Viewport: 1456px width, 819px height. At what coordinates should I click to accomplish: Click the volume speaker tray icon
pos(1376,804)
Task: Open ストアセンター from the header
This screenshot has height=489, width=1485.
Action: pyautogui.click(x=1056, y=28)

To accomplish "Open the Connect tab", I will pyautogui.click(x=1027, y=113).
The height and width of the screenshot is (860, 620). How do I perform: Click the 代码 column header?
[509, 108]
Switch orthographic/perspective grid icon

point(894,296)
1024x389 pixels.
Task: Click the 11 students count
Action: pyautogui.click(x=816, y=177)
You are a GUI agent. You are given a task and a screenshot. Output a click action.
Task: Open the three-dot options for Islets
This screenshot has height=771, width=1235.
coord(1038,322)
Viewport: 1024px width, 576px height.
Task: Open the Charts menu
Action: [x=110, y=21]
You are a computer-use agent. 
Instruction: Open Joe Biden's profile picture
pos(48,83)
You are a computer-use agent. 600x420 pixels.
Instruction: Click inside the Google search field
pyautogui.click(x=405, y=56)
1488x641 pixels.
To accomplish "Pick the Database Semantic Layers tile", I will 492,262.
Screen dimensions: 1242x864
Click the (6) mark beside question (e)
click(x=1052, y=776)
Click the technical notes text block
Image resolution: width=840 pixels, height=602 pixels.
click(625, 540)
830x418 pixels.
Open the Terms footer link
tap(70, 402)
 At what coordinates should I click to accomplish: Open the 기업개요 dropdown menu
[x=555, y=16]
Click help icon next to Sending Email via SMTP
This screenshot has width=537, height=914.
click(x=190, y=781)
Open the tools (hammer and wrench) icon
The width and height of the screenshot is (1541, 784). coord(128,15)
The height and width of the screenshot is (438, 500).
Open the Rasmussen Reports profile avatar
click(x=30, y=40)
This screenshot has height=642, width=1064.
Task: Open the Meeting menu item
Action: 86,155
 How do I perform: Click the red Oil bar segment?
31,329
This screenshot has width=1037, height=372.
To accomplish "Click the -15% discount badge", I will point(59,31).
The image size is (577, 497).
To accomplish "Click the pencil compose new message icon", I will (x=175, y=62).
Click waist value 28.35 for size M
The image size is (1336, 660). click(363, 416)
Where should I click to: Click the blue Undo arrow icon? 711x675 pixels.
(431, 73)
·····
Your instructions => Reproduce the rows above with "Instruction" swapped for "Command" wherever it occurs, and leave everything else unchanged.

Final result =>
Viewport: 1456px width, 819px height. At what coordinates should I click to accomplish: Click the volume speaker tray icon
pos(1376,804)
Task: Open ストアセンター from the header
This screenshot has height=489, width=1485.
Action: pyautogui.click(x=1056, y=28)

To accomplish "Open the Connect tab", I will pyautogui.click(x=1027, y=113).
The height and width of the screenshot is (860, 620). How do I perform: Click the 代码 column header?
[509, 108]
Switch orthographic/perspective grid icon

point(894,296)
1024x389 pixels.
Task: Click the 11 students count
Action: pyautogui.click(x=816, y=177)
You are a GUI agent. You are given a task and a screenshot. Output a click action.
Task: Open the three-dot options for Islets
This screenshot has height=771, width=1235.
coord(1038,322)
Viewport: 1024px width, 576px height.
Task: Open the Charts menu
Action: [x=110, y=21]
You are a computer-use agent. 
Command: Open Joe Biden's profile picture
pos(48,83)
You are a computer-use agent. 600x420 pixels.
Command: Click inside the Google search field
pyautogui.click(x=405, y=56)
1488x641 pixels.
To accomplish "Pick the Database Semantic Layers tile", I will 492,262.
Screen dimensions: 1242x864
Click the (6) mark beside question (e)
click(x=1052, y=776)
Click the technical notes text block
Image resolution: width=840 pixels, height=602 pixels.
click(625, 540)
830x418 pixels.
Open the Terms footer link
tap(70, 402)
 At what coordinates should I click to accomplish: Open the 기업개요 dropdown menu
[x=555, y=16]
Click help icon next to Sending Email via SMTP
This screenshot has width=537, height=914.
click(x=190, y=781)
Open the tools (hammer and wrench) icon
The width and height of the screenshot is (1541, 784). coord(128,15)
The height and width of the screenshot is (438, 500).
Open the Rasmussen Reports profile avatar
click(x=30, y=40)
This screenshot has height=642, width=1064.
Task: Open the Meeting menu item
Action: 86,155
 How do I perform: Click the red Oil bar segment?
31,329
This screenshot has width=1037, height=372.
To accomplish "Click the -15% discount badge", I will point(59,31).
The image size is (577, 497).
To accomplish "Click the pencil compose new message icon", I will (x=175, y=62).
Click waist value 28.35 for size M
The image size is (1336, 660). click(363, 416)
Where should I click to: Click the blue Undo arrow icon? 711x675 pixels.
(431, 73)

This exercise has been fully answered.